[Screenshot and document pointing data]

◆ ◆ ◆ ◆

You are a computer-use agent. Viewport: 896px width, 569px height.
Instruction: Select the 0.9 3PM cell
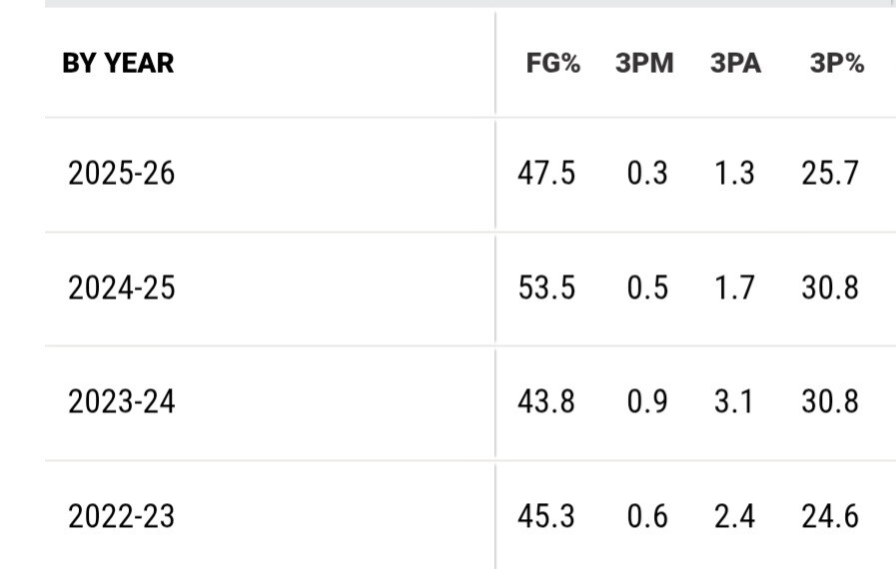click(647, 402)
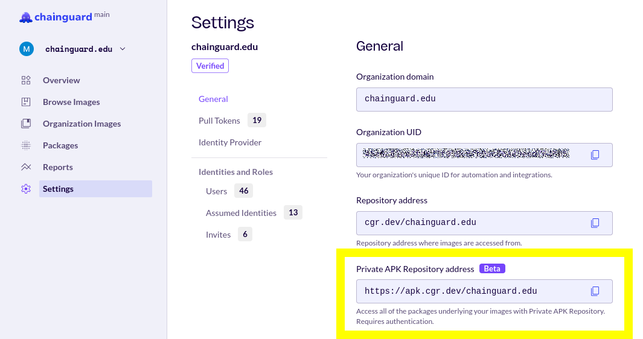Open the General settings tab
643x339 pixels.
pos(213,99)
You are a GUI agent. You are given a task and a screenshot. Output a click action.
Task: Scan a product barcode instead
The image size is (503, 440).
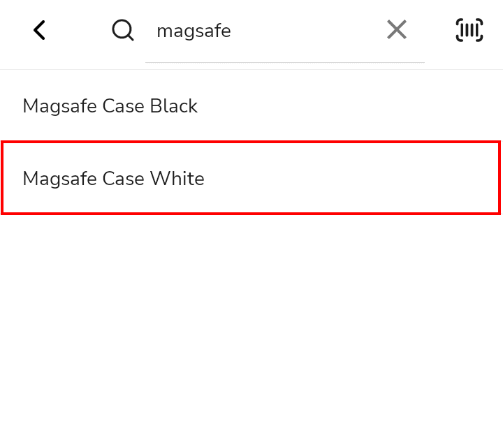pos(469,30)
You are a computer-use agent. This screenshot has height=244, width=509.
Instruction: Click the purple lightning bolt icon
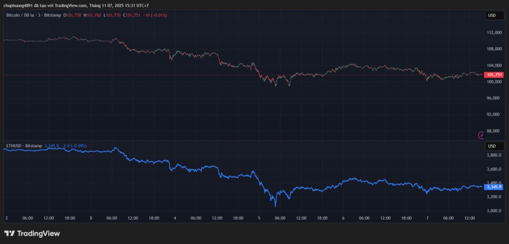click(x=481, y=135)
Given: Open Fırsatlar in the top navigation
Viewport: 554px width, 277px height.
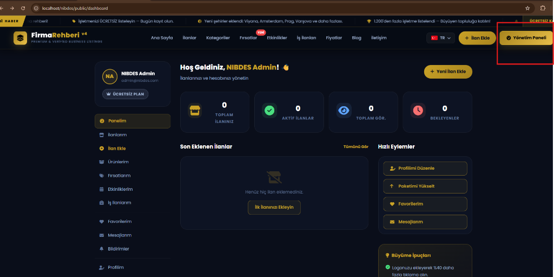Looking at the screenshot, I should (248, 38).
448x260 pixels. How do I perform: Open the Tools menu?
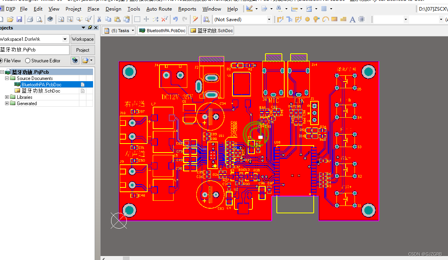[133, 9]
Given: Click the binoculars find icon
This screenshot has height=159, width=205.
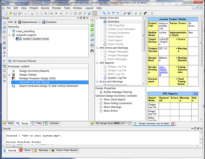Looking at the screenshot, I should (x=92, y=51).
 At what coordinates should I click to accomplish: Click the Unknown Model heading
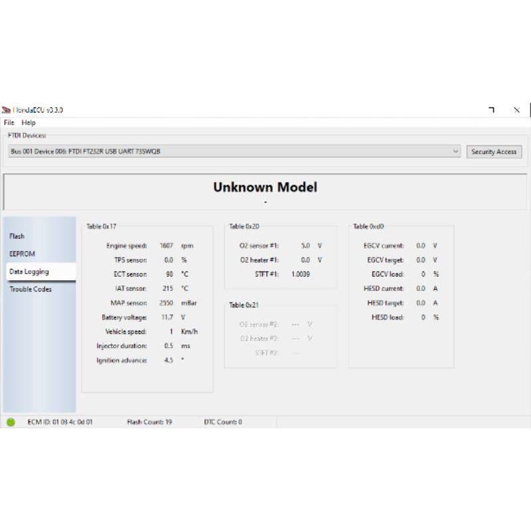(x=265, y=187)
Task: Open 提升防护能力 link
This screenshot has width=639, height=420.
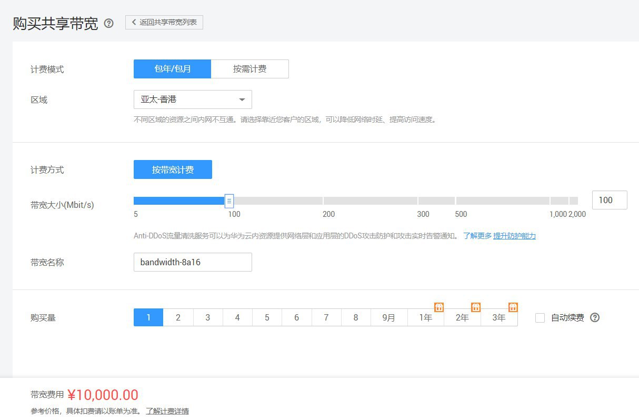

◆ ◆ ◆ ◆

Written problem -> Copy out each line of the entries above that contains the string "pixels", treating uppercase and lowercase letters as different.

Full response ->
643x339 pixels.
448x260 pixels. How do I perform: Open the Tools menu?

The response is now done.